_Selected excerpt_
● ● ● ● ●

Regarding the distributional characteristics of the data, skew and kurtosis values of the variables fell below the values of 3 (skew) and 8 to 20 (kurtosis) that Kline suggests are concerning (2016). We evaluated multivariate normality with the Mahalanobis distance test. Specifically, we used the outlier() function in the psych package and included all continuous variables in the calculation. Our visual inspection of the Q-Q plot suggested that the plotted line strayed from the straight line as the quantiles increased. Additionally, we appended the Mahalanobis distance scores as a variable to the data. Analyzing this variable, we found that no exceed three standard deviations beyond the median. Thus, with no outliers, we assumed multivariate normality and proceeded with the data analysis. Means, standard deviations, and a correlation matrix are found in Table 1.
The Measurement Model: Specification and Evaluation
Structural regression (e.g., structural equation, hybrid) models include both measurement and structural portions. The measurement model examines the relationship between latent variables and their measures.
- Testing the measurement model means saturating it, such that \(df = 0\) and it is just-identified.
- Essentially, the measurement model is a correlated factors model. However, rather than having subscales of a larger scale, these are all the LVs involved in your model.
- Testing the measurement model points out any misfit in the measurement model (that you need to fix). Heywood cases(usually a negative error variance, which is an impossible solution) are an example of a problem that would need to be addressed before fixing.
The structural model evaluates the hypothesized relations between the latent variables.
- The structural model is typically more parsimonious (i.e., not saturated) than the measurement model and is characterized by directional paths (not covariances) between some (not all) of the variables.

● ● ● ● ●

_Information given_

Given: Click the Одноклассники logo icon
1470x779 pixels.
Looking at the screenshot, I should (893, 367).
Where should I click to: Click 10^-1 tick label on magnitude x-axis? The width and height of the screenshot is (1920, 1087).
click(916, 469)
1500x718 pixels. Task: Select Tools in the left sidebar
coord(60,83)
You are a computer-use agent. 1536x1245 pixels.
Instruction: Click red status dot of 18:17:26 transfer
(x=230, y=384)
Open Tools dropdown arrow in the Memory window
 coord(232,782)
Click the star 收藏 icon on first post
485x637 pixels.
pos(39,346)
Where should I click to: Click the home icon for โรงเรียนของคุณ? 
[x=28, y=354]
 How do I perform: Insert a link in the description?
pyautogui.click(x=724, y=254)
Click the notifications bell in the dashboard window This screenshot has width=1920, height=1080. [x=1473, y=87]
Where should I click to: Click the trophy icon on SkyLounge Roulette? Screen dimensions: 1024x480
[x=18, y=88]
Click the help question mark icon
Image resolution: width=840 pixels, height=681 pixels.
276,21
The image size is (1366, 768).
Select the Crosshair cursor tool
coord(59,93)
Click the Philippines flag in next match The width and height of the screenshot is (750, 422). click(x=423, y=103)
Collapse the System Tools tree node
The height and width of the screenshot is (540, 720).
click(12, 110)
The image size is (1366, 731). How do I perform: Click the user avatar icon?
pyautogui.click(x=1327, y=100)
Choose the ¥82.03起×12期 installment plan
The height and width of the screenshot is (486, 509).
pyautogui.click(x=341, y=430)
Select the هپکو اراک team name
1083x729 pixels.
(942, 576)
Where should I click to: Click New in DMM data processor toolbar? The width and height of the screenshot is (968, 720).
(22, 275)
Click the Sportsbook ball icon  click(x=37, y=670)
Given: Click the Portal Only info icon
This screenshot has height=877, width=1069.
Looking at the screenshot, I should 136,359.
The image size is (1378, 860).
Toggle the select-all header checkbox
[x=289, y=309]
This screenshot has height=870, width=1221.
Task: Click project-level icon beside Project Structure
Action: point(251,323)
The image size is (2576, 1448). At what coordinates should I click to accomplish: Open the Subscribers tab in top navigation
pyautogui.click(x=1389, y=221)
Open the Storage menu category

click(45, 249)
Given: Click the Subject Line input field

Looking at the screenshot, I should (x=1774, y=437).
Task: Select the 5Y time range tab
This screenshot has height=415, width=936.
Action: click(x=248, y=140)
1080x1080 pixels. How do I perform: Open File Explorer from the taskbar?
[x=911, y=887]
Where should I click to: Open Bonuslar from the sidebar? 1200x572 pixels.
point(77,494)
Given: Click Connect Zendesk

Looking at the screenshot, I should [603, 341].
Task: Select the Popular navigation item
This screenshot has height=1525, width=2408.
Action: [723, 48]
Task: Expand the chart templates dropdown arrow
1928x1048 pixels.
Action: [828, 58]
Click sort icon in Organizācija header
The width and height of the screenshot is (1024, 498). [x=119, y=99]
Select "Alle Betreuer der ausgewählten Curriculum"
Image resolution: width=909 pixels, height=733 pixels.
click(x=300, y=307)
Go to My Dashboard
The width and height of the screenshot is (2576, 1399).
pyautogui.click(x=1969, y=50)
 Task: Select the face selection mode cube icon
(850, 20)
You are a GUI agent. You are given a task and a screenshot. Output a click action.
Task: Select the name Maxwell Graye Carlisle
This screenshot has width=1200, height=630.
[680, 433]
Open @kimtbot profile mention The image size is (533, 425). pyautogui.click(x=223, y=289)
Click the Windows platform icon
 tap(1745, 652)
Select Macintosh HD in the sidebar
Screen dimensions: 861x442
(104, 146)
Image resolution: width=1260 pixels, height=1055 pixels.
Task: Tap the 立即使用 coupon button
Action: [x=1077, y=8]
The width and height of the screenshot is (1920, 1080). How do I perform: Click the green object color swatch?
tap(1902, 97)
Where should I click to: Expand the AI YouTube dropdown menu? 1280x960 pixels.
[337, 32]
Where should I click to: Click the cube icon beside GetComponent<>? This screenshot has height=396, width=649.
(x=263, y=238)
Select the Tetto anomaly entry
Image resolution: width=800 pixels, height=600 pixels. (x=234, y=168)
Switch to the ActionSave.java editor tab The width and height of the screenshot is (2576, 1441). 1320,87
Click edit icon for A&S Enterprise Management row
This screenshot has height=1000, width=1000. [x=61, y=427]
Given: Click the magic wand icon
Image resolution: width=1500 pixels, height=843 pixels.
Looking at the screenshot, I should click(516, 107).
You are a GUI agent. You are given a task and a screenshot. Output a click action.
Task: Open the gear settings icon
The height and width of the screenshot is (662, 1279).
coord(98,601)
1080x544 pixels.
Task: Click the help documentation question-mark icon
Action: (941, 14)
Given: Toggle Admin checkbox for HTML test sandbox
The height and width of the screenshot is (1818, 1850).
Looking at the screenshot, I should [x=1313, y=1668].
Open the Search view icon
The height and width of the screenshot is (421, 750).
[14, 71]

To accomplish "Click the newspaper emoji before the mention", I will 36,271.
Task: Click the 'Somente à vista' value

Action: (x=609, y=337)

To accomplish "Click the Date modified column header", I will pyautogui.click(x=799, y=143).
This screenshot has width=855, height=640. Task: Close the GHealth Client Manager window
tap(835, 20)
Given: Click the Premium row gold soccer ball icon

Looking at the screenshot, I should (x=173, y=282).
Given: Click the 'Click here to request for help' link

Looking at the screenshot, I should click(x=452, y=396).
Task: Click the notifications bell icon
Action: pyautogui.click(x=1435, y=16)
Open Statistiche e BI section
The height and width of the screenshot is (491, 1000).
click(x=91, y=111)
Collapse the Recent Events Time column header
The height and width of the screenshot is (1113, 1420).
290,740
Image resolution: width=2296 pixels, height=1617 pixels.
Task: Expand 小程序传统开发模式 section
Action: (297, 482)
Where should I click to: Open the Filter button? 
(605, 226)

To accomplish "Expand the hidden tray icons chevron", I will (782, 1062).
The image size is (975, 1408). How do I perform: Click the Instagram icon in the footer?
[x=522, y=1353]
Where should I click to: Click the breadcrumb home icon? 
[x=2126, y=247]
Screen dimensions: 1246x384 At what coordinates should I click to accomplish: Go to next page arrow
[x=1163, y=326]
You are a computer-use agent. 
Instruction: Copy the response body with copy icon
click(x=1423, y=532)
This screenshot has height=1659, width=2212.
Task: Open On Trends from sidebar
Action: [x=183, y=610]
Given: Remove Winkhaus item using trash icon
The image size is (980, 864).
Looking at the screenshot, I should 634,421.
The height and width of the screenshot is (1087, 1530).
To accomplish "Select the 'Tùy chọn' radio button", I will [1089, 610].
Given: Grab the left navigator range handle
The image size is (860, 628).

● ● ● ● ●

_Given request_
In the statistics excerpt above, which function and package were used to calculate the Mahalanobis distance?

_Expected answer_
The outlier() function in the psych package.